Hanger, who used to work at Target, contacted managers there about sponsoring the program. The store donated enough food for students to have two meals, snacks and water each weekend, and contributed food to the 19 turkey dinners the Project Giving Back distributed the day before Thanksgiving. Ark Animal Hospital donated 15 of those turkeys. The rest of the food—butter, pies, cranberry sauce, boxed stuffing, bread, and more—came from school faculty and people who’d heard about the project.

“Seeing that it was a local program, everyone was extremely receptive,” said Lauren Gutschlag, executive team lead of human resources at Target in Pace. “As someone who lives in the Milton area, these are families we see on a daily basis—our neighbors, friends, coworkers even. That’s one small way we can give back. I think it’s absolutely worth the time and energy that goes into it, and we’re excited about ways we can assist in the future.”

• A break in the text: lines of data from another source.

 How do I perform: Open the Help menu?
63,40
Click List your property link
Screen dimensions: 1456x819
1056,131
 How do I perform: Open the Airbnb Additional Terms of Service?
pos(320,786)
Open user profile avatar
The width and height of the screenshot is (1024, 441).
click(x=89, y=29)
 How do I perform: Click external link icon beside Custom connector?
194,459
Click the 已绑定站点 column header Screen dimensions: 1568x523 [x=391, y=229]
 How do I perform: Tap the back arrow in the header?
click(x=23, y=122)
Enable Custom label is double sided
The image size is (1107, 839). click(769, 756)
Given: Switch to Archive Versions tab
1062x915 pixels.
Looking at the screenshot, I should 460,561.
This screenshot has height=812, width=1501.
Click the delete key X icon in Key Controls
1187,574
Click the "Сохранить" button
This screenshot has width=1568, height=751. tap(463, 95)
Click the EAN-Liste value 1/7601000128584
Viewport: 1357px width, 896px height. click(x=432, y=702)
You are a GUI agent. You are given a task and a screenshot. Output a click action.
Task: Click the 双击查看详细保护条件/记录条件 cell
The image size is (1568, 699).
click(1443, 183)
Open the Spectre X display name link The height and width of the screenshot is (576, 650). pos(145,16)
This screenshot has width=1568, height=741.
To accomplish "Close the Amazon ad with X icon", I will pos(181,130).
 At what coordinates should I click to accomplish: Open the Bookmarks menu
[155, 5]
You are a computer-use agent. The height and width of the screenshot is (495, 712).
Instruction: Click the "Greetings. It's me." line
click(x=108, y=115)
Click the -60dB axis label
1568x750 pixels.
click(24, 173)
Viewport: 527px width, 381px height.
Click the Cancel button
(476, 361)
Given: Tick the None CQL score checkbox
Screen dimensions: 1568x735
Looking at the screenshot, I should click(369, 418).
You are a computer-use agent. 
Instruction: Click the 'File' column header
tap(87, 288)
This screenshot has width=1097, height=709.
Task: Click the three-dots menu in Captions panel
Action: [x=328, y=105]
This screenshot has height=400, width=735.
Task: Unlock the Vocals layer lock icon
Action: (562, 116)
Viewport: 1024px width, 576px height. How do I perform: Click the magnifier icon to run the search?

Target employees even help pack food during their breaks.

“Everybody looks forward to that!” Gutschlag said. “They keep asking about it and wondering what more they can do, so it’s a great way to drum up involvement in our community.”

Gutschlag takes the food to the middle school herself, or Hanger collects the food if it’s a really busy week. It’s all a very local effort. Target has agreed to help the program through January, but there’s talk of further assistance. The important thing is making sure students have nutritional food to take home, Gutschlag said.

“We’re just really grateful that they reached out to us so we can help out,” she said. “I’m sure there will be a lot of exciting partnerships to come.”